* START *
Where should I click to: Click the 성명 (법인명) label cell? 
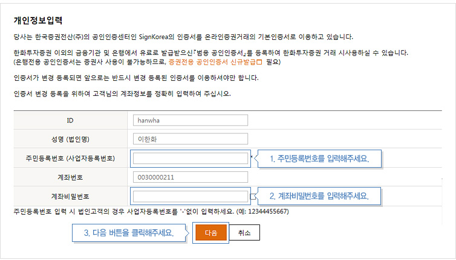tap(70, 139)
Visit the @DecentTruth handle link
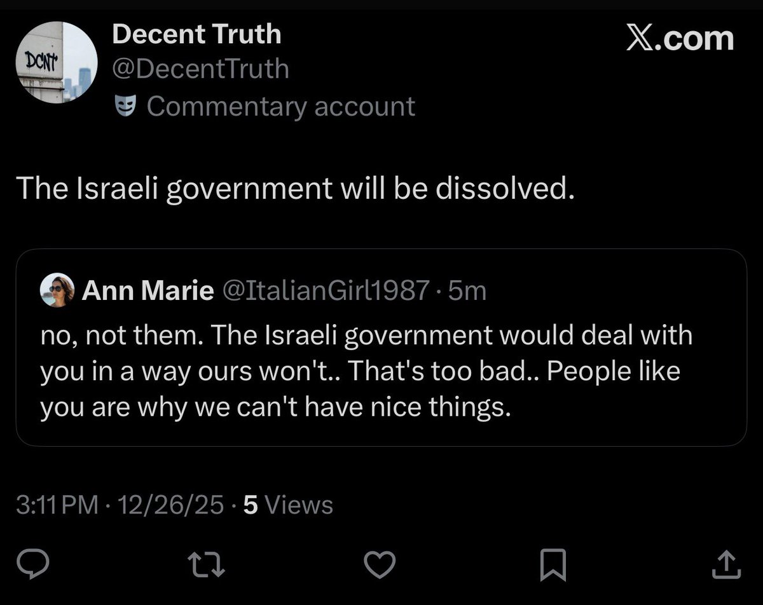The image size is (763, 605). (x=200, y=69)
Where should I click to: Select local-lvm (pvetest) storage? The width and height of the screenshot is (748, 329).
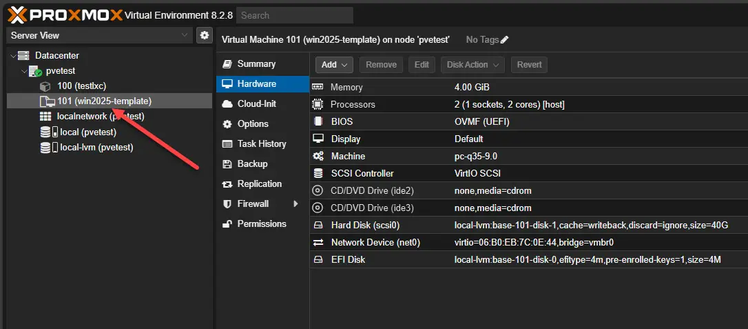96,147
* END *
* START *
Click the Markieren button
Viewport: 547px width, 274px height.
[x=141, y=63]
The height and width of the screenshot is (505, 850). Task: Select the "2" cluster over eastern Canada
* END *
EXERCISE GOAL → Please copy the listing lines word for word, starting at the line that contains "Click the Markieren button" and ending at the line that contains "The height and".

OUTPUT →
Click the Markieren button
Viewport: 547px width, 274px height.
[x=141, y=63]
The height and width of the screenshot is (505, 850). Task: Select the "2" cluster over eastern Canada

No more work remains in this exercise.